----- Excerpt -----
Convergence of Convolutions (Approximate Convolution Identity)

**jon.s.beardsley** · June 24th 2009, 10:19 AM

I'm trying to show that if a sequence of functions, (f_n) is uniformly convergent to a function f, and \phi_n (do people use LaTeX notation here?) is an approximation to the dirac delta (an approximate convolution identity), then f_n*\phi_n, i.e. the sequence of convolutions, is also convergent uniformly to f (for my purposes we can restrain ourselves to showing this on a compact set luckily!). This intuitively makes sense, but I'm having a doggone hard time showing it rigorously. Anyone have any ideas? Is this the right place for this post?

**jon.s.beardsley** · June 24th 2009, 11:03 AM

Let me make this simpler. Can we at least show that f_n*\phi_n is pointwise convergent to f?

**Laurent** · June 24th 2009, 11:10 AM

Originally Posted by jon.s.beardsley

I'm trying to show that if a sequence of functions, (f_n) is uniformly convergent to a function f, and \phi_n (do people use LaTeX notation here?) is an approximation to the dirac delta (an approximate convolution identity), then f_n*\phi_n, i.e. the sequence of convolutions, is also convergent uniformly to f (for my purposes we can restrain ourselves to showing this on a compact set luckily!). This intuitively makes sense, but I'm having a doggone hard time showing it rigorously. Anyone have any ideas? Is this the right place for this post?

Have you tried to write $f_n\ast\phi_n-f=(f_n-f)\ast \phi_n + (f\ast\phi_n-f)$ ? Then $\|(f_n-f)\ast \phi_n\|_\infty \leq \|f_n-f\|_\infty \int\phi_n(t)dt=\|f_n-f\|_\infty$ tends to 0 (by uniform convergence of $(f_n)_n$ to $f$ ), and $\|f\ast \phi_n - f\|_\infty$ tends to 0 as well (usual result about convolution with an approximation of delta).
----- Information supplied -----
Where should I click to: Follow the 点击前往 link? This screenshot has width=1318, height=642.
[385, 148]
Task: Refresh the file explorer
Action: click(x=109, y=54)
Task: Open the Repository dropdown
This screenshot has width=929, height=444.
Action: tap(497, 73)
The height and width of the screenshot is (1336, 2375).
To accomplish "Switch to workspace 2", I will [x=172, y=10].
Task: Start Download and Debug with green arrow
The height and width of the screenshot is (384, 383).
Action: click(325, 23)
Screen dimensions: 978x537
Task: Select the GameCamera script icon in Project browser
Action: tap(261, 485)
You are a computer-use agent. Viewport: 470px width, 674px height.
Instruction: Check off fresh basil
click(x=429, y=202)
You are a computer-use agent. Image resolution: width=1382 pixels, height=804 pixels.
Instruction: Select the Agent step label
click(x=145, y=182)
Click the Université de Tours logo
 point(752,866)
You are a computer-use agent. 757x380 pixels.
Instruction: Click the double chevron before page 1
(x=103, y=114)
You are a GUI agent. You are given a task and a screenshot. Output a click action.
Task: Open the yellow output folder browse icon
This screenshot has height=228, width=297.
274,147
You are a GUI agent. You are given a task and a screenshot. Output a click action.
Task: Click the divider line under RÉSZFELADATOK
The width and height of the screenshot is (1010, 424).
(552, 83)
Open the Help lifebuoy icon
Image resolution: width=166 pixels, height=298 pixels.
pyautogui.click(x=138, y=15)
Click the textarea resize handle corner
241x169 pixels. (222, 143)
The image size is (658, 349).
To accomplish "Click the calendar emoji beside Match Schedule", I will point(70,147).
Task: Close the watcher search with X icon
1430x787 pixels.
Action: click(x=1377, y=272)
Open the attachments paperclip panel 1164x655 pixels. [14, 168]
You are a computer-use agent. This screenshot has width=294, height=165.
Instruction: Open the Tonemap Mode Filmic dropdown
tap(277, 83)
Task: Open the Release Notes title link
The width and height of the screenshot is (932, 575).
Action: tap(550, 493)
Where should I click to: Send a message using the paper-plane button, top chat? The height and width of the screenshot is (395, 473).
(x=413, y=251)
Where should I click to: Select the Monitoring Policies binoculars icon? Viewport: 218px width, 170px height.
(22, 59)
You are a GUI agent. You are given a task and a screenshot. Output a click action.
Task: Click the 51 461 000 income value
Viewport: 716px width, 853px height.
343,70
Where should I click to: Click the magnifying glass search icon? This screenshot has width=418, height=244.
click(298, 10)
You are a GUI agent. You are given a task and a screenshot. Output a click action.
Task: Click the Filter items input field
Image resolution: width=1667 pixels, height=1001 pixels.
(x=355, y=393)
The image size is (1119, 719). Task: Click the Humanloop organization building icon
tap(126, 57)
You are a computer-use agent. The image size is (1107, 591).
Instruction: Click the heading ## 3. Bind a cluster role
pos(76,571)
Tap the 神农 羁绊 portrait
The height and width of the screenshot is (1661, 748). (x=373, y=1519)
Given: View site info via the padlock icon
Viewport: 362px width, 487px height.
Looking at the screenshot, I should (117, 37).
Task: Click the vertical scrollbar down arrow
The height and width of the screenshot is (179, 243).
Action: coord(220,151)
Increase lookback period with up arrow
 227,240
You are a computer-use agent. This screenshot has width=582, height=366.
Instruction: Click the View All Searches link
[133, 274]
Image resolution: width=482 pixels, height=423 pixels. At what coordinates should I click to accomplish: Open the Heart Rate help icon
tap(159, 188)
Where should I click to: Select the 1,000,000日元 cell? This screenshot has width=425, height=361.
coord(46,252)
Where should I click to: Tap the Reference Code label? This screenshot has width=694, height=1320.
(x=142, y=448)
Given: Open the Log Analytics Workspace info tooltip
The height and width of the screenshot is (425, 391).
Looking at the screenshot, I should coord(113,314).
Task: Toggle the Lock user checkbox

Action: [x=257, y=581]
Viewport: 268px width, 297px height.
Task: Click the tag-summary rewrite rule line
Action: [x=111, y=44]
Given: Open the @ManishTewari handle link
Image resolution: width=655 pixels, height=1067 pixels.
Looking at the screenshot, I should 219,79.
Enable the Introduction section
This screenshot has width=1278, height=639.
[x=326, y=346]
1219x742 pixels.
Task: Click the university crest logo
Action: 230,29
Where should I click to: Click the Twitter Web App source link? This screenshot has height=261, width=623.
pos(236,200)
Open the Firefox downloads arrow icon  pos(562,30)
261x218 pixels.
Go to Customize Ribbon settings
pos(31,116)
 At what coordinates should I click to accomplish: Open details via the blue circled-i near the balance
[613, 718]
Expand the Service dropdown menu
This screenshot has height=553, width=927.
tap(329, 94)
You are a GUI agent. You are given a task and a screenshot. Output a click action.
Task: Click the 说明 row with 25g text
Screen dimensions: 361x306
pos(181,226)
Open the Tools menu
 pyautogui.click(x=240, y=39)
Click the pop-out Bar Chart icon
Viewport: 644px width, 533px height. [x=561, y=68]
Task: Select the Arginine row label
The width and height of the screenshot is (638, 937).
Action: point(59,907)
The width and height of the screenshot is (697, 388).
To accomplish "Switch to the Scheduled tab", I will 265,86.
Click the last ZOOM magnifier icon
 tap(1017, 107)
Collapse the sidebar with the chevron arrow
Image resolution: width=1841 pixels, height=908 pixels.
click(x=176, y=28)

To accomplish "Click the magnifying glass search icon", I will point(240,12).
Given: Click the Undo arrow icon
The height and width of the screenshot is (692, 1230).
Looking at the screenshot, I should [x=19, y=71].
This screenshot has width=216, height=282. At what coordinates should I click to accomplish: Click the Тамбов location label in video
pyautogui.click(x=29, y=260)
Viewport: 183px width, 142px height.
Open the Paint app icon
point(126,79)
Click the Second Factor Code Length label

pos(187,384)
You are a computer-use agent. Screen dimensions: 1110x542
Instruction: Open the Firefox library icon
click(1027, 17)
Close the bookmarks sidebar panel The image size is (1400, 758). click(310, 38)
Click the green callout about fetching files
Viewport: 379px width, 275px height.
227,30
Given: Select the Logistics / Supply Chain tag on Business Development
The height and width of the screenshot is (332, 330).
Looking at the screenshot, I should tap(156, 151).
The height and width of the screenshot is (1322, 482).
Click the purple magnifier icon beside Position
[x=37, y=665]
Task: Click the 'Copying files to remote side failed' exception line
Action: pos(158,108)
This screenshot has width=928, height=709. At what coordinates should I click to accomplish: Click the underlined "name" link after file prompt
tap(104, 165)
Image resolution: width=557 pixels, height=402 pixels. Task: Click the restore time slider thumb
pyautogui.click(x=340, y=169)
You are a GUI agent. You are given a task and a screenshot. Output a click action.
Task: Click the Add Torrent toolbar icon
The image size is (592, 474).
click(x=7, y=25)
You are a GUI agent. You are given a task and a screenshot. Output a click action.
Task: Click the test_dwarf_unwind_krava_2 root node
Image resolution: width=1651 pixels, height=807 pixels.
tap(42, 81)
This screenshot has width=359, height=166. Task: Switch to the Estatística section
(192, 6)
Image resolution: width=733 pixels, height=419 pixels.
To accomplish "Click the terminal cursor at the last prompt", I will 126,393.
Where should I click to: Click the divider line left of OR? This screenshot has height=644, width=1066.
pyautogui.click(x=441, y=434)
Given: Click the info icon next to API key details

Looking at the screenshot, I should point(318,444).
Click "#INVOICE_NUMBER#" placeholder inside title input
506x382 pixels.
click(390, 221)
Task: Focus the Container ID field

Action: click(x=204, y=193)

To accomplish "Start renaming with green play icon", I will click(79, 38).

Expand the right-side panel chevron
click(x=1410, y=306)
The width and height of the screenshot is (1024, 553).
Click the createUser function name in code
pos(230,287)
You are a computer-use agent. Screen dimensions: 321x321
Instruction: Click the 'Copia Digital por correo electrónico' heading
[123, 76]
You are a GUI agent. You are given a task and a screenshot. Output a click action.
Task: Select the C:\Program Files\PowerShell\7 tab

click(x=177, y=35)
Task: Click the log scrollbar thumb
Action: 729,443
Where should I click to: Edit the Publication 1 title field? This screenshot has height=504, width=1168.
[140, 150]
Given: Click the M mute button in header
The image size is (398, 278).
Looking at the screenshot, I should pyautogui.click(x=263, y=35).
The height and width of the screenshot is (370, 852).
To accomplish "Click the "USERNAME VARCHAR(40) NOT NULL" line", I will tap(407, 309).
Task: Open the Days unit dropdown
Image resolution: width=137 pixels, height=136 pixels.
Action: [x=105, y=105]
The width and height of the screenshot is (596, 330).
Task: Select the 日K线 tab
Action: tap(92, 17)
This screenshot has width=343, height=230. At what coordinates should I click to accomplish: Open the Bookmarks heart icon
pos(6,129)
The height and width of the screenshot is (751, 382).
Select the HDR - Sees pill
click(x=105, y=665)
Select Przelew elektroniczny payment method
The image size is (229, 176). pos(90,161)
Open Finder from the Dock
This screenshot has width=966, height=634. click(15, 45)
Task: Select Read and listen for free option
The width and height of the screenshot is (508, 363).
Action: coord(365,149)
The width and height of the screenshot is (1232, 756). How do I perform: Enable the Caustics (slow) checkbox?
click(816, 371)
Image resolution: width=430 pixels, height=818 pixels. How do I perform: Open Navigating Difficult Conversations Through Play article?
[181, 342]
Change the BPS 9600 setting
-----
▶ _Problems and tasks_
A - Please reproduce word for word the part of the convolution thread that opens with the words containing "Have you tried" and closes with "approximation of delta).".
B - Quote the entries exactly, starting at the very first line and ending with the line that contains "Action: tap(261, 485)". Include both of those lines and nothing beyond them.

▶ _Exercise results_
A -
Have you tried to write $f_n\ast\phi_n-f=(f_n-f)\ast \phi_n + (f\ast\phi_n-f)$ ? Then $\|(f_n-f)\ast \phi_n\|_\infty \leq \|f_n-f\|_\infty \int\phi_n(t)dt=\|f_n-f\|_\infty$ tends to 0 (by uniform convergence of $(f_n)_n$ to $f$ ), and $\|f\ast \phi_n - f\|_\infty$ tends to 0 as well (usual result about convolution with an approximation of delta).

B -
Where should I click to: Follow the 点击前往 link? This screenshot has width=1318, height=642.
[385, 148]
Task: Refresh the file explorer
Action: click(x=109, y=54)
Task: Open the Repository dropdown
This screenshot has width=929, height=444.
Action: tap(497, 73)
The height and width of the screenshot is (1336, 2375).
To accomplish "Switch to workspace 2", I will [x=172, y=10].
Task: Start Download and Debug with green arrow
The height and width of the screenshot is (384, 383).
Action: click(325, 23)
Screen dimensions: 978x537
Task: Select the GameCamera script icon in Project browser
Action: tap(261, 485)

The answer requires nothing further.